Fue en internet, con su privacidad y su anonimato, que Dylann Roof investigó sobre la supremacía blanca y adquirió su convicción malvada de que la violencia era necesaria. Después entró a una iglesia histórica en Charleston, Carolina del Sur, y les disparó a muerte a nueve feligreses afroestadounidenses en junio de 2015.

Fue en internet —en Facebook, para ser exactos— que Alek Minassian publicó un juramento de lealtad a la “rebelión de los célibes involuntarios”, que se refiere a los resentimientos de los hombres “involuntariamente célibes” que no pueden lograr que las mujeres tengan sexo con ellos. Después usó una furgoneta para atropellar y asesinar a diez personas en Toronto en abril.

Los enclaves de internet deformaron las cosmovisiones de todos estos hombres, y los convencieron de la prioridad y la pureza de su furia. La mayoría de nosotros jamás habíamos escuchado el término “célibe involuntario” antes de la masacre de Toronto. Sin embargo, fue la pieza central de la vida de Minassian.

La mayoría de nosotros no estaba familiarizado con HIAS, un grupo judío que reubica refugiados. Sin embargo, esas iniciales dominaron las teorías conspirativas antisemitas de Bowers. Eso refleja el poder que internet tiene para presentar los agravios falsos como si fueran obsesiones legítimas y darles a los prejuicios la apariencia de ser ideales.

La tecnología siempre ha sido un arma de doble filo: el potencial y el peligro. Eso es lo que Mary Shelley exploró en Frankenstein, que este año celebra su aniversario doscientos, y desde entonces ha sido el tema principal de la ciencia ficción.

Internet es la paradoja más monstruosa de la tecnología escrita. Es una herramienta inigualable e itinerante para el aprendizaje y para el surgimiento de comunidades constructivas. Sin embargo, también es inigualable en la divulgación de mentiras, la reducción de los intereses y la erosión de la causa común. Es un bufé glorioso, pero lleva a los usuarios a los extremos: solo la carne o solo los vegetales. Estamos ridículamente sobrealimentados y desastrosamente desnutridos.

Crea terroristas. Y, por si fuera poco, siembra hostilidad al mezclar la información y la desinformación a tal punto que no hay forma de diferenciar lo real de lo ruso.

No me crean a mí. Créanlo por lo que ha dicho un gigante de Silicon Valley cuyos softwares dependen de nuestra adicción al internet. En una conferencia en Bruselas, Tim Cook, director ejecutivo de Apple, advirtió: “Las plataformas y los algoritmos que prometían mejorar nuestras vidas en realidad pueden amplificar nuestras peores tendencias humanas”.

::::::::

Tareas por hacer
a) Según el texto sobre internet y el extremismo, ¿a cuántas personas asesinó Alek Minassian en Toronto?
b) Retome el texto sobre internet y el extremismo y continúelo a partir de su última oración.

::::::::

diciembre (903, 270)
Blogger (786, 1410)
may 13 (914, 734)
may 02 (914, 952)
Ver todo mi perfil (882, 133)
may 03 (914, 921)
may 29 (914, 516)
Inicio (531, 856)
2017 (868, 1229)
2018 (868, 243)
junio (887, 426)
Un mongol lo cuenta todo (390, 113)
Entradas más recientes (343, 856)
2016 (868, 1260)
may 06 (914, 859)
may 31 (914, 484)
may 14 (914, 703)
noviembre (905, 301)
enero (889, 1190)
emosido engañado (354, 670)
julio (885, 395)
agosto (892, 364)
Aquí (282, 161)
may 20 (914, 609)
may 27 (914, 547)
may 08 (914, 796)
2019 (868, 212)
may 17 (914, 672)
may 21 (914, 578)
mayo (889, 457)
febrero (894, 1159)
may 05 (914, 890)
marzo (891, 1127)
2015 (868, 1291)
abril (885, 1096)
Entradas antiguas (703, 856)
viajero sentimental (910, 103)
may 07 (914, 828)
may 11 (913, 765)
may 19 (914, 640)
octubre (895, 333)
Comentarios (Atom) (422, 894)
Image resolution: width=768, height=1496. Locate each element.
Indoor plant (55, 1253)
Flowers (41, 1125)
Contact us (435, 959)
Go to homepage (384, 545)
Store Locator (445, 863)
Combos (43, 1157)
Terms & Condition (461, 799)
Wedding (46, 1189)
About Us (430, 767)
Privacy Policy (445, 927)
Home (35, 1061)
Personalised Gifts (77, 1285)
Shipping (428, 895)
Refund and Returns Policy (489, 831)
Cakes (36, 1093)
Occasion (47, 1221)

::::::::

Respuestas por tarea
a) A diez personas.

b)
“Los actores deshonestos e incluso los gobiernos se han aprovechado de la confianza de los usuarios para agravar las divisiones, incitar la violencia e incluso socavar nuestro sentido de lo verdadero y lo falso”, agregó.

Esto fue hace una semana, antes del arresto de Sayoc, antes del ataque de Bowers, antes de que Jair Bolsonaro, un populista de extrema derecha, ganara la elección presidencial de Brasil. Como lo informó The New York Times, las fuerzas a favor de Bolsonaro al parecer intentaron afectar a sus oponentes y ayudarlo inundando WhatsApp, la aplicación de mensajería propiedad de Facebook, “con un torrente de contenido político que dio información errónea sobre las direcciones y los horarios de las casillas electorales”.

Ese mismo artículo de The New York Times señaló que, el lunes, una búsqueda de la palabra “judíos” en Instagram, el sitio para compartir fotografías, daba como resultado 11.696 publicaciones con la etiqueta #JewsDid911 (los judíos son responsables del 11s), con la que se culpaba de manera demencial a ese grupo religioso por los ataques del 11 de septiembre de 2001, junto con imágenes y videos grotescos que satanizaban a los judíos. El antisemitismo podrá ser antiguo, pero este sistema para expresarlo es completamente moderno.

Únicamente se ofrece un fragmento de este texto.